Thank you marmaduke! For points 1 and 2, that's what i've noticed too.
Date: Fri, 6 Jul 2012 13:42:32 +0200
Subject: Re: [PyCUDA] Do tasks run in background?
You may want to hold out for a more authoritative response from someone else, but I have
noticed and write my code assuming that
- func() will launch the kernel and return (almost) immediately
- attempts to access gpuarrays involved in a launched kernel will block until launched
kernel has completed
- pycuda.driver.Context.synchronize can be called to explicitly wait for kernel launch to
complete (which is useful if you have two kernels operating on same data, as they could
otherwise run simultaneously)
On Fri, Jul 6, 2012 at 11:39 AM, Orestis K <orekost(a)hotmail.com> wrote:
I'm new to PyCUDA and GPU programming however initial experiences have been very
pleasant. I started out by some simple task and it seems blazing faster than running on a
CPU. However, I would like to confirm that it's indeed as fast as it seems.
My main question is whether after 'func' is called and access of the prompt is
regained, are there still any of the tasks running on the GPU? If so, is there a way to
block from performing the next tasks until it has finished?
I've posted the code below for reference purposes.

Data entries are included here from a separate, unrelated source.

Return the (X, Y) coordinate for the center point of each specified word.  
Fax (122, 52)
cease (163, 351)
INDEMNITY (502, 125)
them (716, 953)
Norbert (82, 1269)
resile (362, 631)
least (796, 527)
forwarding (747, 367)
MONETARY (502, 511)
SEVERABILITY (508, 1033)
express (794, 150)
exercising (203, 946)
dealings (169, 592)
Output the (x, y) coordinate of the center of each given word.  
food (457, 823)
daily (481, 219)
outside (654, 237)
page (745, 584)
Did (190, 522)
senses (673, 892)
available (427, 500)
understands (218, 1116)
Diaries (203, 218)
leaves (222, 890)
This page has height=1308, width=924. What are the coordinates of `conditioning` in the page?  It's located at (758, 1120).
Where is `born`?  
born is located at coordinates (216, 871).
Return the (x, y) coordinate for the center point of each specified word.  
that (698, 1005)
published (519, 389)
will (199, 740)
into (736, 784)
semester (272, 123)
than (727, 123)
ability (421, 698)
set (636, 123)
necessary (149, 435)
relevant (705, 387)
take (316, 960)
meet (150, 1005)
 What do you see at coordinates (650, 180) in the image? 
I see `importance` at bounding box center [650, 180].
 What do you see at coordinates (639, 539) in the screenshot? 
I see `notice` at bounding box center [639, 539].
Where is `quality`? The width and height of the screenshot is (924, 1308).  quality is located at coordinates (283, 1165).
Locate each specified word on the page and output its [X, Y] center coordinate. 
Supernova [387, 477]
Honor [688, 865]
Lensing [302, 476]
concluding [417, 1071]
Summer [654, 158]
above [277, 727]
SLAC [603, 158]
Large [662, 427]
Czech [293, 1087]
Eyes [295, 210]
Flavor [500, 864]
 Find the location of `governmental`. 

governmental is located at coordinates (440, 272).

You can change the value of N so
that it's faster. I set it very close to the limit so that I might witness a delay on
returning control of the command prompt.
Thank you in advance and please keep up the excellent work!
import pycuda.driver as cuda
from pycuda.compiler import SourceModule
import pycuda.gpuarray as gpuarray
import sys, numpy, random, string
# create random input data
N = 33500000
buf = ''.join(random.choice(string.ascii_uppercase + string.ascii_lowercase +
string.digits) for x in xrange(N))
mod = SourceModule("""
__global__ void get_words(int N, char *a,unsigned int *b)
int idx = blockIdx.x * blockDim.x + threadIdx.x;
if ( idx <N-3)
b[idx] = (a[idx] << 24) + (a[idx+3]);
func = mod.get_function("get_words")
# copy buffer to GPU
bufArray = cuda.mem_alloc(N)
# create results array on GPU
resArray = gpuarray.to_gpu(numpy.zeros((N-3,1),dtype=numpy.int32))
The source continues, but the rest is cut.